- [WHAT IS BEING ASKED] Pull out every line in the entries below that contains the string "with", treating uppercase and lowercase as different.

- [SUPPLIED MATERIAL]
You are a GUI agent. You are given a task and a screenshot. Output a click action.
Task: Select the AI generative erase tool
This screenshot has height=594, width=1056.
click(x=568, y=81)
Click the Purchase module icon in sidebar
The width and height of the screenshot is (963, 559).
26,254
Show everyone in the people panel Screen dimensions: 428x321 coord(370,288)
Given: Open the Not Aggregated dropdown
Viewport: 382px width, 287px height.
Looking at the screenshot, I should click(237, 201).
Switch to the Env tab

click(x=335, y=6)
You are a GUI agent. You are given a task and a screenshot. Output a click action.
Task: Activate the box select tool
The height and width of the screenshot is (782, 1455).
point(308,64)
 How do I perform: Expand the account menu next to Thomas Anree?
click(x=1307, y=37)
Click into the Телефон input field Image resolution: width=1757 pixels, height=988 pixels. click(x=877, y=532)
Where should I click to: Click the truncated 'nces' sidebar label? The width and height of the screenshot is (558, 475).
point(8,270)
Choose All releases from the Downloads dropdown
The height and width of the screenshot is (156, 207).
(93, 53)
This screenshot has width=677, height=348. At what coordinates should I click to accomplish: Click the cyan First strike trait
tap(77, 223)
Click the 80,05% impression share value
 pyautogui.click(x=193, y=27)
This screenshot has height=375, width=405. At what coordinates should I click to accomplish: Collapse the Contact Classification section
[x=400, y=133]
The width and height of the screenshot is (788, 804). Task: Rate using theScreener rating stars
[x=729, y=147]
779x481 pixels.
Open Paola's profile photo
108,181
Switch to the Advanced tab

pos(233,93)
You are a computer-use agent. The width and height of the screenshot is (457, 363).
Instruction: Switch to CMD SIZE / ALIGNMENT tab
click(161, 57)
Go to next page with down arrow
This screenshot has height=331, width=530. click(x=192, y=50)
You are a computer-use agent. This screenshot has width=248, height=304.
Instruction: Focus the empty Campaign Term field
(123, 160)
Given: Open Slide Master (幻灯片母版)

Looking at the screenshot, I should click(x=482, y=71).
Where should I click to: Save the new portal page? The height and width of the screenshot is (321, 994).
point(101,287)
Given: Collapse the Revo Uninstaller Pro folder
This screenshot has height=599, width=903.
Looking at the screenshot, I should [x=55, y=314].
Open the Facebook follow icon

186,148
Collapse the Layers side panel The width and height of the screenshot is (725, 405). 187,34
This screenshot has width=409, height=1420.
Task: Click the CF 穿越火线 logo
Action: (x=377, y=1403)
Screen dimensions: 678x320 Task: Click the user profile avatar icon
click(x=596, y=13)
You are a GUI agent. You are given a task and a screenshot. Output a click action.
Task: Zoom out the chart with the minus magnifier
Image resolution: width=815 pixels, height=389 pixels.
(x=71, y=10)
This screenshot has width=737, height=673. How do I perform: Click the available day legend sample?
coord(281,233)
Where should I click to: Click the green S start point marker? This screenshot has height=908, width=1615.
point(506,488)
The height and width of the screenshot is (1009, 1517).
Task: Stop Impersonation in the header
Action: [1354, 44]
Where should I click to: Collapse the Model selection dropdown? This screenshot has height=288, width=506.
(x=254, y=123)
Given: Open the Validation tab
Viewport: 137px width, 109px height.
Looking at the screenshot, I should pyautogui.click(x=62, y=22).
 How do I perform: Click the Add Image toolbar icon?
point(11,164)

- [EXERCISE RESULT]
Go to next page with down arrow
Task: Zoom out the chart with the minus magnifier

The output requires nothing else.